___ TEXT SECTION

# Timberwolves 2012 Draft (Pick via Utah)



## Blue (Jun 21, 2007)

Who do we like? What position?? Do we package pick with Williams to move up???


----------



## Bubbles (Nov 12, 2005)

I don't think they will be will ready to give on Williams yet. He showed some flashes of potential this season and with a bit more consistency he will be a stud. Plus given the depth of this draft, they will get someone solid at 17.


----------



## Bogg (May 4, 2009)

Yea, if the Wolves can package this pick with Beasley to move up, then great, but I'd hold on to Williams for a bit more. It's not like they need to hit on an all-star here, just a swingman who can give them 25-30 solid minutes a game. If nothing else, Austin Rivers should still be on the board and he should be able to give you some scoring.


----------



## Blue (Jun 21, 2007)

Austin Rivers would be ideal, but idk that he falls out of the lottery.. If he's off the board, maybe grab a big like Meyers Leonard or try to trade pick for a veteran like KMart or Iggy? 

We need potential impact players. Although i like them, idk if Adelmen will want to gamble on guys like Waiters, Harkless, Q. Miller, Ross, etc.


----------



## Bogg (May 4, 2009)

______
___ ENTRIES SUPPLIED

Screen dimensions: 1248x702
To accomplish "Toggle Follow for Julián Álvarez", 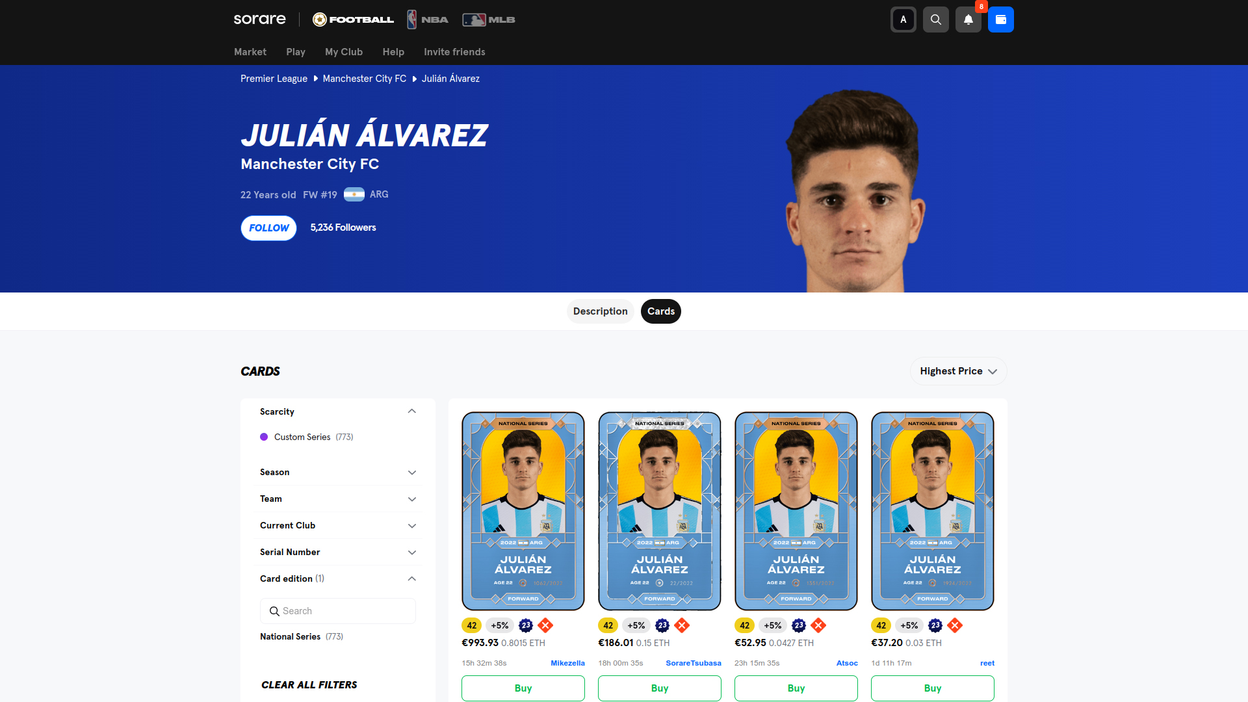I will click(x=268, y=228).
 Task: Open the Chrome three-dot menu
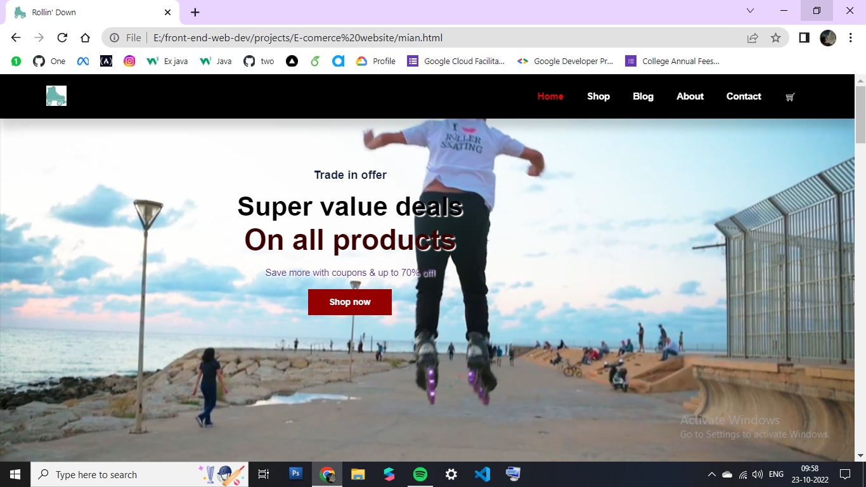click(851, 37)
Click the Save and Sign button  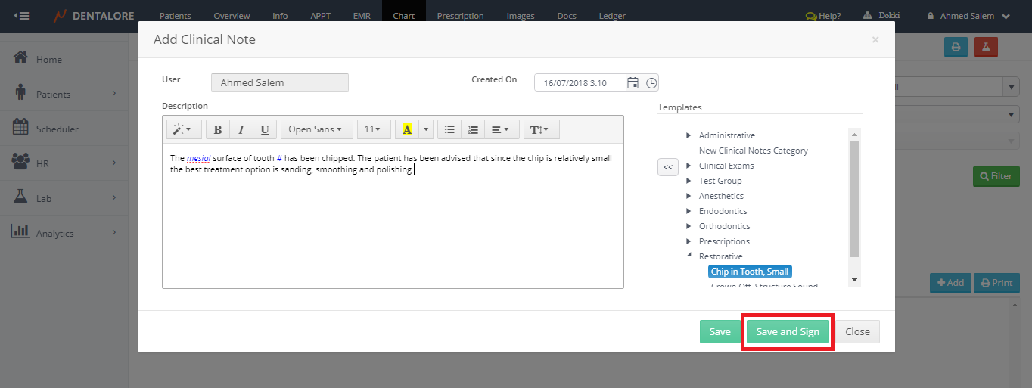(788, 331)
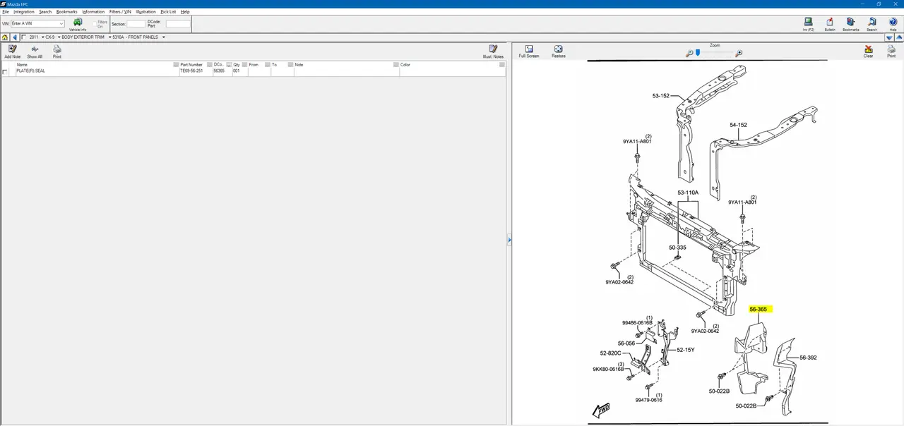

______

# [TASK GOAL]
In the Timberwolves draft thread, how many minutes a game does Bogg say the swingman the team needs should give them? You can answer without the records.

# [EXERCISE RESPONSE]
25-30 solid minutes a game.